In 1939, Mr. Levine’s father died, and though he had quit Hebrew school before his bar mitzvah, he was the only one of his siblings to recite “Kaddish” faithfully throughout the mourning period. The experience inspired him to paint a series of kings and teachers of Israel — “King David Playing the Harp,” “King Josiah,” “Planning Solomon’s Temple” — influenced by Flemish masters like Van Eyck and Van der Weyden. “A lot of my co-ethnics, Jewish people that is, thought that I did this Judaica because I’m a good Jew and might be pious,” he told an interviewer. “When the fact of the matter is that it gave me access to material that I had a legitimate right to.”

After a stint in the army during World War II, Mr. Levine moved to new York, where he met and married his wife, Ruth Gikow, a Ukrainian-born artist whose works are also on view in the Krevsky show. Like her husband, Gikow, who died in 1982, began her career in the WPA and found her inspiration in the streets: from Gypsies on the Lower East Side to the “be-ins” of the ‘60s. While there is a touch of melancholy to many of her works, like the “Blind Musician” of 1952 in the Whitney, they are more humanistic, lacking her husband’s bitter edge. Following more in the tradition of her teacher Raphael Soyer, she also drew widely from Old Masters, Pompeiian wall paintings and Byzantine mosaics the couple saw on their travels through Europe.

When they returned to New York in 1951, the art scene had changed — Abstract Expressionism was in, figuration was out. It made no difference to Mr. Levine. “I come of people who do not even acknowledge Jesus Christ,” he has said. “Why am I supposed to acknowledge Abstract Expressionism?”

Instead he continued his social critiques, painting prisoners in Spanish jails, protesters in Birmingham, arms brokers and, after repeated visits to Israel, new series of sages and biblical scenes. “I couldn’t lie down and die when this kind of avant-garde thing hit,” he says. “I had to make a life for myself.”

His antipathy toward the art world has only increased over time; despite the fact that most of the country’s modern-art museums own his paintings, he notes, “my works are in the basement.” Indeed, his work is not currently on view at MoMA, the Met or the Hirshhorn, a reflection, perhaps, of the decline in status of his brand of figurative social commentary in an era when most political art comes in the form of multi-media installations.
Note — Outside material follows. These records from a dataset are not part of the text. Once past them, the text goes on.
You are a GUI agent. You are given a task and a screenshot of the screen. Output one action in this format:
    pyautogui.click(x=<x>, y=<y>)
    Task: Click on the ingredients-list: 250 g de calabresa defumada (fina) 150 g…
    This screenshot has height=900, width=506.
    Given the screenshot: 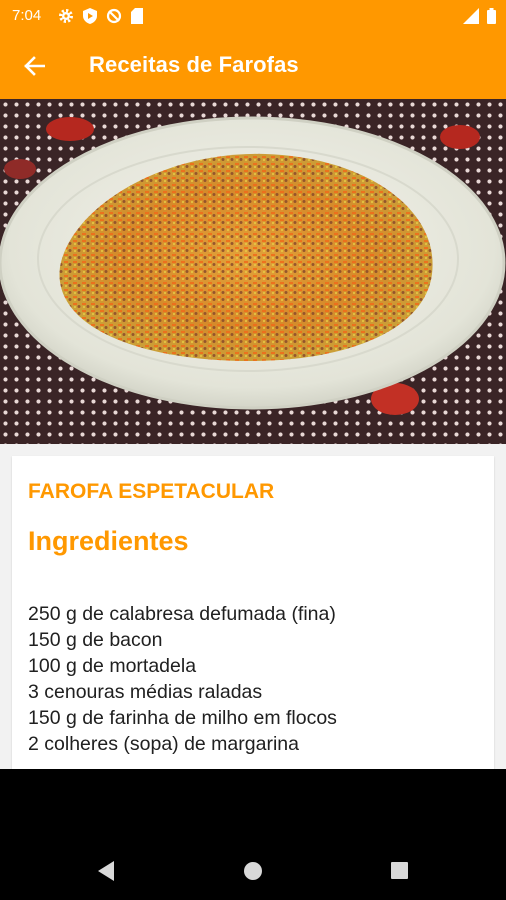 What is the action you would take?
    pyautogui.click(x=182, y=679)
His “Gangster Funeral” of 1952-53, though, is on display at the Whitney —as part of a temporary show of objects from the permanent collection selected, ironically enough, by visiting curators from London’s Tate Gallery.

These days, Mr. Levine doesn’t read the papers, although he buys the New York Post for its crossword puzzle and subscribes to Biblical Archeology Review. He gets his news from television, and is fond of British situation comedies. “That’s as escapist as you get,” he says. He sees a lot of his daughter, Susanna Levine-Fisher, who lives nearby with her husband and twins (and is also a painter, whose work was shown with that of her parents at the B’nai B’rith Klutznik Museum in Washington D.C. in 1995).

Along with his Gingrich painting, Mr. Levine has a number of ongoing projects. He is making a print to accompany a musical composition by the late Hugo Weisgall and a poem by Cynthia Ozick to commemorate next year’s centennial of the American Academy of Arts and Letters, of which he was president from 1990 to ’93. He is finishing up a painting of Moses on Sinai. And he is still toying with a lion he has been working on for some 35 years. “It’s not the lion of Judah,” he notes. “I could fake it and write lion in Hebrew. But I don’t feel like doing that.”

If he’s faded a bit from public consciousness, Mr. Levine certainly has no regrets about the course he chose — and stayed on for the duration of his career. “Modernism has no ethnic,” he states. “I finally reduced it to that.”